As with any journey, you begin with your destination in mind, and then start by charting your route from your starting point.  There is no sense in beginning unless you know where you want to finish.
Before you start to create a marketing plan, put your communications into perspective. Frame your perspective on your overall communications strategy with a simple statement.

For example:
• Our goal is increasing sales. Our marketing communications will relay our USPs
• Our goal is fundraising. Our marketing communications are donor communications.
• Our goal is member services. Our marketing communications are intended to nurture member engagement.
• Our goal is recruitment. Our marketing communications help manage volunteer experience.
• Our goal is trust. Our marketing communications will contribute to building trust between us and our constituents.
• How Do You Attract, Inform, Inspire, and Engage Your Intended Audience?

Imagine that your goal is more than marketing. Instead, imagine that your goal is to build relationships through engagement, ultimately arriving at engagement. Marketing becomes a means to that end.

Marketing is too often a one-way, short-term, transactional exercise; relationships are built through conversations and interactions to engage your audience. Marketing may tend to drive one-time interaction; relationship-building encourages long-term engagement.
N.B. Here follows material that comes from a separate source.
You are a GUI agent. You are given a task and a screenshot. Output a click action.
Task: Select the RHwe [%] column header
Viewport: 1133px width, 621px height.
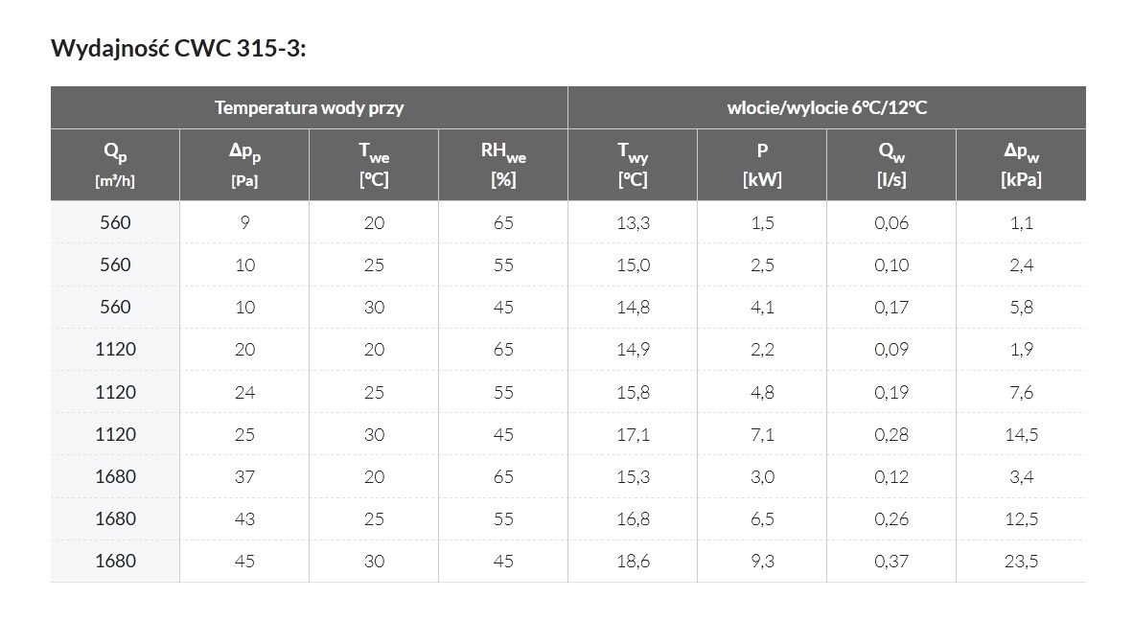tap(503, 165)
Marketing has the potential to be superficial; engaging your intended audience over the long run helps to develop deep affinity and meaningful relationships.
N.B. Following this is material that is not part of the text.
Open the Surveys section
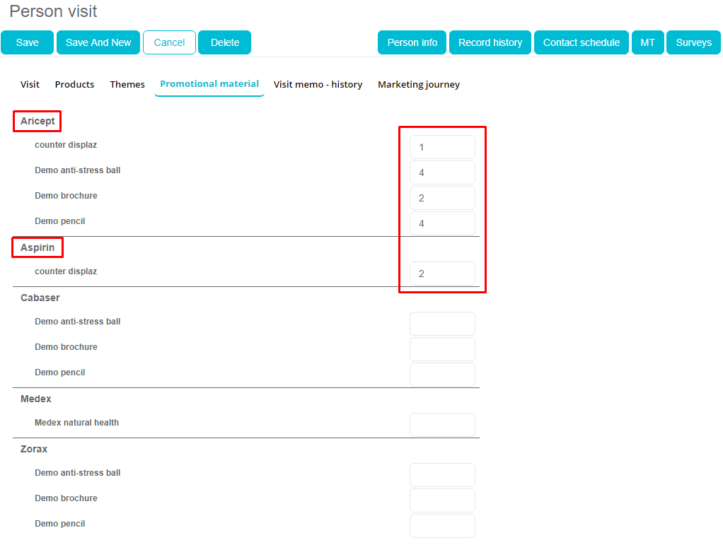 (x=693, y=42)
Marketing is just one component of your comprehensive communications strategy. The most successful organisations focus on nurturing relationships; employing a marketing plan and applying it to specific campaigns helps you attract, inform, inspire, and engage potential customers.
It is likely that as you implement your plan, you will find what you consider to be “marketing” will actually decrease, while your relationship-building will increase.

But….how Much Will my marketing Cost?
The “cost” of any marketing plan must be measured in personnel time, creative investment, print, online and media expenses. How much will vary depending on the extent of your marketing plan.  Do not forget to consider the value of your investment as you evaluate your ROI (return on investment) and ROE (return on engagement) as marketing is very much an investment.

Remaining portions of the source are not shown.